**Prompt 1:**
According to the passage on mitochondrial biogenesis, how many mitochondria does every cell contain?
**Prompt 2:**
Summarize the passage on mitochondrial biogenesis in two sentences.
**Prompt 3:**
Carry the passage on mitochondrial biogenesis forward from its final sentence.

----- Text segment -----

YuvaBio® Y100™: A Mitochondrial Biogenesis Approach to Cellular Renewal

Cellular energy production depends on mitochondria but the capacity of a cell to produce energy is ultimately determined by the number and quality of the mitochondria it contains. When mitochondrial infrastructure is intact, energy production, stress defense, and repair processes function efficiently. When that infrastructure erodes, no single cofactor or substrate can fully compensate for the loss of these critical organelles [1,2].

This distinction has guided our research at Yuva Biosciences. Our work on Y100™ has focused on mitochondrial biogenesis: the process by which cells build new, functional mitochondria. The biological consequence of biogenesis extends across multiple cellular systems, including energy production, that depend on healthy mitochondrial networks.

Why mitochondrial biogenesis 

Every cell contains hundreds to thousands of mitochondria, and their collective capacity determines how much ATP, the fuel for virtually every critical cellular function, a cell can produce. But healthy mitochondria do more than generate energy. They regulate oxidative stress defenses, modulate inflammatory signaling, and support the maintenance of structural proteins [1]. When damaged mitochondria outnumber healthy ones, all these systems suffer and not because the cell lacks nutrients, but because it lacks functional machinery [2].

----- Data extract -----

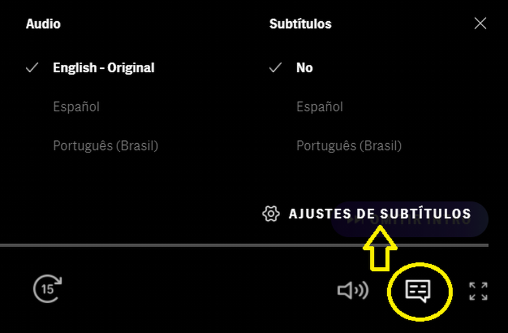
Task: Turn subtitles off with No option
Action: click(x=305, y=68)
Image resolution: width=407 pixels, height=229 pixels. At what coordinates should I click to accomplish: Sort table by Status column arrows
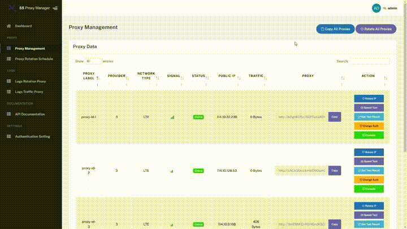tap(207, 77)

-----

**Task output 1:**
Every cell contains hundreds to thousands of mitochondria.

**Task output 2:**
A cell's capacity to produce energy is determined by the number and quality of its mitochondria, and when that infrastructure erodes, no single cofactor or substrate can fully compensate for the loss. Guided by this, Yuva Biosciences' work on Y100 has focused on mitochondrial biogenesis, the process by which cells build new, functional mitochondria, which matter because healthy mitochondria also regulate oxidative stress defenses, modulate inflammatory signaling, and support the maintenance of structural proteins.

**Task output 3:**
Mitochondrial biogenesis is the cell's built-in renewal program. It involves a coordinated cascade of nuclear and mitochondrial gene expression which begin with upstream transcriptional regulators in the nucleus and culminating in the assembly of new electron transport chain complexes and fresh mitochondrial DNA within the organelle itself [3]. This is not a quick fix; it is an investment in the cell's long-term capacity to function as intended.

Y100™: a next-generation mitochondrial active for cellular renewal

Terminalia chebula is a deciduous tree native to South and Southeast Asia with a long history in traditional Ayurvedic practice, where the dried fruit has been used for centuries as a rejuvenative tonic known as Haritaki [4]. Y100™ is derived from Terminalia chebula and developed by Yuva Biosciences through additional purification and enrichment steps designed to concentrate a bioactive constituent with defined physicochemical properties [5]. Notably, when unoptimized Terminalia chebula extract was evaluated under identical experimental conditions, it did not demonstrate comparable biological activity or any efficacy, confirming that the raw material alone is insufficient and that these additional processing steps are integral to Y100's performance [6].

Our research has established that Y100 engages the mitochondrial biogenesis pathway at multiple levels, upregulating both upstream transcriptional regulators that initiate biogenesis and downstream mitochondrial markers that confirm the presence of new organelles and enhanced functional capacity [6]. This reflects coordinated activation of the nucleus-to-mitochondria communication axis described above [3].

That pathway engagement translates into measurable cellular improvements. Across our experimental program, Y100 has demonstrated dose-dependent increases in ATP levels using CellTiter-Glo® luminescent assays [6,7], antioxidant activity exceeding reference compounds [5,8], modulation of inflammatory markers through restored mitochondrial integrity [1,6], and improvements in extracellular matrix-related endpoints relevant to tissue integrity [6]. 

References

[1] Nunnari, J., & Suomalainen, A. (2012). Mitochondria: In sickness and in health. Cell, 148(6), 1145–1159
[2] Picard, M., & McEwen, B. S. (2018). Psychological stress and mitochondria: A systematic review. Psychosomatic Medicine, 80(2), 141–153.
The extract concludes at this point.